Approximately 40% of South Africans lived in poverty as of 2009 Approximately 17 million young people under age 18 in South Africa are estimated to be impoverished. 60.5% of South African youth aged 15–24 years old live in low-income households. For youth aged 25–34, the percentage of those living in low-income households was 44%. Poverty disproportionally affects racial groups in South Africa. Approximately 66% of Black African youth and 44% of Coloured youth live in poverty, compared to 16% of Indian youth and 4% of White youth.
About 70% of all South African unemployed persons in 2013 were youth. The 2011 South African census found that people in the youngest age groups (15–19 years and 20–24 years) face the most difficult challenges in the country’s labour market. More than two thirds of youth between the ages of 18 and 35 years old were unemployed according to a 2009 study. Unemployment rates in South Africa generally decline with increasing age. The labour force participation rate is also the lowest for the youngest age groups.

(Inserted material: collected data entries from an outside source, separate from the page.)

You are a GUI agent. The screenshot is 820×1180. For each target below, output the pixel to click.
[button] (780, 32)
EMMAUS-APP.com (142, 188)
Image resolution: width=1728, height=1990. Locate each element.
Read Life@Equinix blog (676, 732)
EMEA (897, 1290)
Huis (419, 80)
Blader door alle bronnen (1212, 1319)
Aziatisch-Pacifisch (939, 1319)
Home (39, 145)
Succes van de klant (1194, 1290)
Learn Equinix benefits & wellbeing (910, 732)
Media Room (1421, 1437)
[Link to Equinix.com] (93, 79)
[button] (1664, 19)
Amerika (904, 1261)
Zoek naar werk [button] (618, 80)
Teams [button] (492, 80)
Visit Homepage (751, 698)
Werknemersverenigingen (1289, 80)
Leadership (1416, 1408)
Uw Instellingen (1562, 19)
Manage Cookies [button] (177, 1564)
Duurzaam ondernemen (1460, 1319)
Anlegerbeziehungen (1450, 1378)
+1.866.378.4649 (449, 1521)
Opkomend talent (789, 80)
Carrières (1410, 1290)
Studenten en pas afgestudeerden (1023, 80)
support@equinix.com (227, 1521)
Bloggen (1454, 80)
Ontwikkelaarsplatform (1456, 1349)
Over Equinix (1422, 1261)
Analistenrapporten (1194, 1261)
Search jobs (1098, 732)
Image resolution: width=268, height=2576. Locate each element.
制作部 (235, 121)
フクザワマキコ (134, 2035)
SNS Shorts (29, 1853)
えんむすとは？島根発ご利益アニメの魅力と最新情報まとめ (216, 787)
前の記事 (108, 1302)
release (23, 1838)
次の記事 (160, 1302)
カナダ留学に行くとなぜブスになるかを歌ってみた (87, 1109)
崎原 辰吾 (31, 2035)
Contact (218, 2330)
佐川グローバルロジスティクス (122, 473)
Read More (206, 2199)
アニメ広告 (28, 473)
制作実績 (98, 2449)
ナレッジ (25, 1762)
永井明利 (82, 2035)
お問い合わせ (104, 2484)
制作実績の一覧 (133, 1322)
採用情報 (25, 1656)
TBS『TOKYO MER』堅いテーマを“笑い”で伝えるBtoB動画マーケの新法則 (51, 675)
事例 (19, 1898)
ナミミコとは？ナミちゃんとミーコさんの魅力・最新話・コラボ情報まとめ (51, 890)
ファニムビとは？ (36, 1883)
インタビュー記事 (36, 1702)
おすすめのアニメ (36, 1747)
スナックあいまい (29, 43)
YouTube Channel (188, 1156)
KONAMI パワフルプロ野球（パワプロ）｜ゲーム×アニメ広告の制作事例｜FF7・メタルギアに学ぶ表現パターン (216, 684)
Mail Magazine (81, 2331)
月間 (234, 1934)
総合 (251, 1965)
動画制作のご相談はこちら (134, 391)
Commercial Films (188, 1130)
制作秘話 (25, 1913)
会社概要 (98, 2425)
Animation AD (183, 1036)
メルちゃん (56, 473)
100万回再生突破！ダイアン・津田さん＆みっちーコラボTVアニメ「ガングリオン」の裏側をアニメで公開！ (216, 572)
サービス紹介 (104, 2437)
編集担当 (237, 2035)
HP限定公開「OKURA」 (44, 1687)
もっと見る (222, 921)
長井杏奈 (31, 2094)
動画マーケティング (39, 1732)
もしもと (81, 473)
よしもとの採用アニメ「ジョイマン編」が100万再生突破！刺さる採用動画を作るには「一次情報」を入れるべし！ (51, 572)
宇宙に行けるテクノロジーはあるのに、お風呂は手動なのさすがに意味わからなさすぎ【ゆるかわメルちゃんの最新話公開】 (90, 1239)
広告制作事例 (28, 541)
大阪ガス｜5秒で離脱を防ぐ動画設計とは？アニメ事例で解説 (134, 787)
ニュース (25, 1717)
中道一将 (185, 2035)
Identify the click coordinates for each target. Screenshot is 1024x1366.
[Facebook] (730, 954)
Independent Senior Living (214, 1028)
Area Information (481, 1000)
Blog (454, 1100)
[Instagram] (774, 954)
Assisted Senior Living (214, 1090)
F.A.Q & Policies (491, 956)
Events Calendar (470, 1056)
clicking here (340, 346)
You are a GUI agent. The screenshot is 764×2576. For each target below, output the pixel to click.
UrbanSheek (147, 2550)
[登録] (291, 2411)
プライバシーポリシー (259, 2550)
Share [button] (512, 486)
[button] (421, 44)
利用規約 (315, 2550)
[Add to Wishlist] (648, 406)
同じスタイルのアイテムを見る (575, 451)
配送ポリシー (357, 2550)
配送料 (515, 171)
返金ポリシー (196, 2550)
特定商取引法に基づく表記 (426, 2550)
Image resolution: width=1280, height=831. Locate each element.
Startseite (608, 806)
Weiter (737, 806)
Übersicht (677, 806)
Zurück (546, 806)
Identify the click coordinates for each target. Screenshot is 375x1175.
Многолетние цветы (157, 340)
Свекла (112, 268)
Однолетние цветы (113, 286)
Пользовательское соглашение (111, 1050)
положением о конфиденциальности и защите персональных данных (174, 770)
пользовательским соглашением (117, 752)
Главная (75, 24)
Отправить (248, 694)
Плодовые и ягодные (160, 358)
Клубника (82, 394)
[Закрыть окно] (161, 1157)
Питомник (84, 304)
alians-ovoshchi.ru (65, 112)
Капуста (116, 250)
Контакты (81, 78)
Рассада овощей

Young people are disproportionately affected by unemployment in South Africa, meaning their unemployment rate is higher compared with other age groups. The young people who do obtain employment are often assisted by personal contacts or networks Black Africans have the highest unemployment rates; whites have the lowest unemployment rates.
South African youth in poverty often look to higher education as a means to a better life. However, access to higher education is often limited for those who are impoverished and from rural areas.
Given that the Black youth often do not have access to these networks and do not receive adequate career guidance or the lack of sewing skills that no longer form part of the School curriculum, and the fact that no sewing services and skills development enterprises on a on a national scale was identified, SSA identified the youth aged 18 – 35 as their target market, with an unlimited reach of 11 million people.
Our market research also emphasized that many of the informal structures will be more viable with the formation of Co-operative, thus, our business model that incorporates the latter structure. We believe that our target market has much potential for Co-operative initiatives and SSA will facilitate the process of registering and implementing the Co-operative program as much and where possible.